(Records excerpted from a collection)
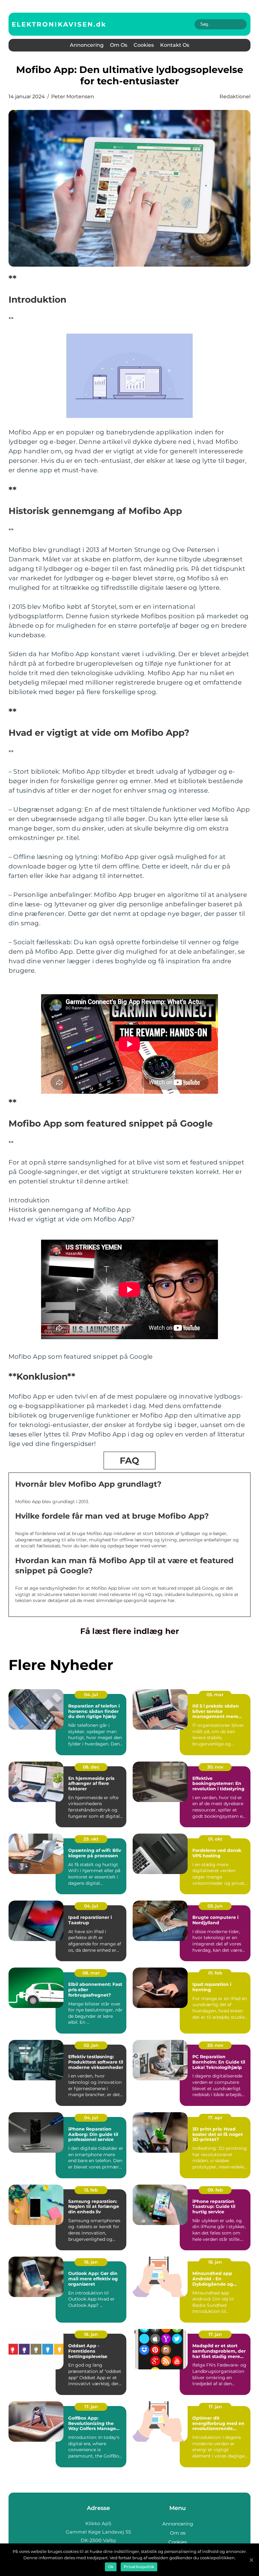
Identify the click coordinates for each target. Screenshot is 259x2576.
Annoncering (87, 45)
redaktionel (235, 97)
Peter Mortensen (72, 97)
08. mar (91, 1973)
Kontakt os (174, 45)
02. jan (91, 2045)
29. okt (91, 1839)
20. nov (215, 2045)
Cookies (144, 45)
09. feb (215, 2190)
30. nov (215, 1767)
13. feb (91, 2190)
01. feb (215, 1973)
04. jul (91, 1694)
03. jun (215, 1906)
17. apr (215, 2117)
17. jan (215, 2334)
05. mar (215, 1694)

▸ DESCRIPTION OF THE TASK:
Return the entries exactly as given. Do not include pictures.

▸ WRITTEN SOLUTION:
Identify the click coordinates for each target. Screenshot is 259x2576.
Annoncering (87, 45)
redaktionel (235, 97)
Peter Mortensen (72, 97)
08. mar (91, 1973)
Kontakt os (174, 45)
02. jan (91, 2045)
29. okt (91, 1839)
20. nov (215, 2045)
Cookies (144, 45)
09. feb (215, 2190)
30. nov (215, 1767)
13. feb (91, 2190)
01. feb (215, 1973)
04. jul (91, 1694)
03. jun (215, 1906)
17. apr (215, 2117)
17. jan (215, 2334)
05. mar (215, 1694)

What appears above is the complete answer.